Mumbai: Coca-Cola India, which has clocked six consecutive quarters of double-digit revenue growth, is set to become the fifth largest market by volume for The Coca-Cola Company. India, which is currently the sixth largest in the Coca-Cola network of countries, is expected to dethrone Japan to enter the league of top-5 markets for the beverage giant by the end of the year.

In an exclusive interaction with TOI, Coca-Cola CEO and chairman-designate James Quincey said India is on track to become the fifth-largest market in terms of volume. Getting from fifth to top-three, however, won’t happen overnight, he said. The top four markets for the Atlanta-based, $32-billion global beverage major are the US, Mexico, China and Brazil.

“In India, we’ve certainly done better over the last couple of years in terms of driving the top line and the bottom line, improved innovation and marketing. We’ve started with the right foot forward this year,” said Quincey, who was in Mumbai to attend the wedding of billionaire Mukesh Ambani’s son, Akash.

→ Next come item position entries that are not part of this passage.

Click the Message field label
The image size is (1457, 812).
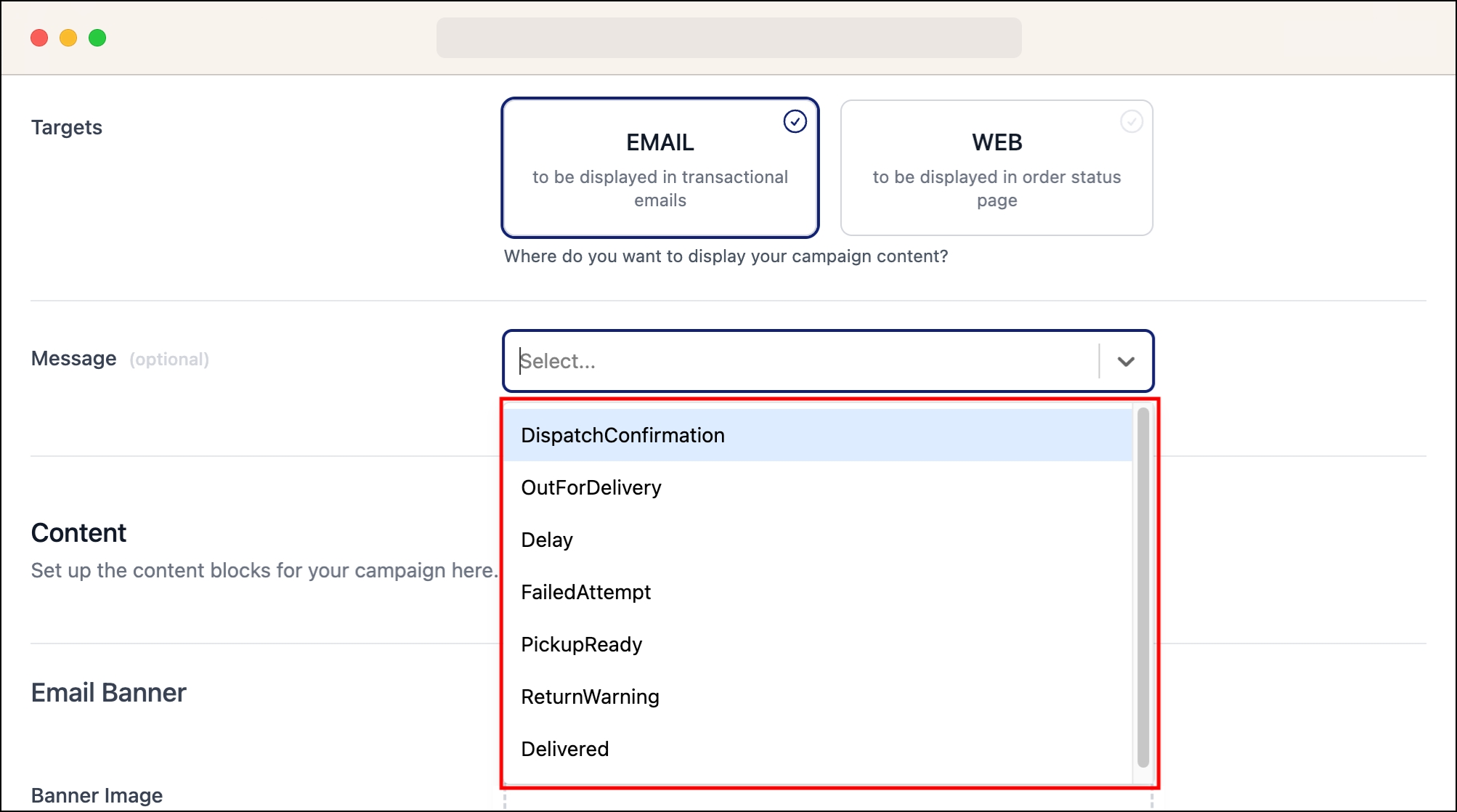(x=73, y=359)
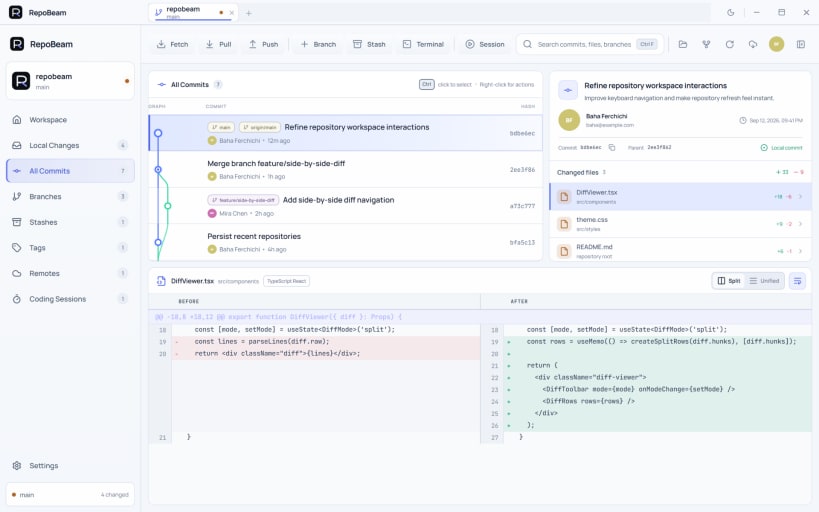Expand the theme.css file chevron
819x512 pixels.
(x=800, y=224)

Quincey, who has been nominated as chairman of Coca-Cola Company with effect from April this year, recently projected a modest growth outlook for 2019 as compared to 2018, given global uncertainties. “In general, the developing and emerging markets will continue to do well in 2019. Our experience and expectation with the developing and emerging markets is that it’s never going to be a straight line. There’s always a greater degree of volatility and I think that comes with the territory, and it’s something that we are used to and we have good experience in adapting to. The emerging markets, having done better after the financial crisis for a while, then did soften. They came back a bit in 2018. Clearly, there are some that are still under pressure,” he said.

For India, specifically, Quincey said the current year will be good.

Coca-Cola India and Southwest Asia President T Krishnakumar said the company had a balanced growth across portfolios, driven largely by Thums Up, Sprite and Maaza. A quarter of the revenue growth in India has come from new products. “We made commitments in 2010 to invest $5 billion by 2020. That’s on track,” said Krishnakumar.

The growth has been aided by the newly adapted concept of ‘Fruit Circular Economy.’ In 2017, Coca-Cola India committed $1.7 billion (Rs 11,000 crore) towards the Indian agri-ecosystem for the next five years. Since 2017, the company has procured in excess of 500,000MT of Indian fruits worth over Rs 1,350 crore. In addition, an investment of around Rs 2,200 crore has been made across the supply chain.

Coca-Cola recently completed the $5.1-billion global acquisition of Costa Coffee, which brings hot beverage to its portfolio and adds to Quincey’s mission of converting Coca-Cola into a “total beverage company”. In India, where a PepsiCo bottler is the master franchise of the coffee chain, Coca-Cola will have to work out the details. “We’re going to do everything in a methodical way,” said Quincey.

Another brand that could have boosted Coca-Cola’s “Total Beverage Company” vision was Horlicks, for which Coca-Cola was one of the bidders. Horlicks was recently acquired by Unilever. “We decided it wasn’t for us at the price that the deal was likely to happen. That doesn’t mean that the next step is to go and chase that organic. We’re going to stick to our main game plan and we look at these things (acquisition opportunities) as and when they come up. And if they work for us, then great. And if they don’t, we go back to our main game plan. We have had a successful global strategy of finding iconic local brands that have succeeded in that country or region and haven’t been able to go to lots of countries,” said Quincey.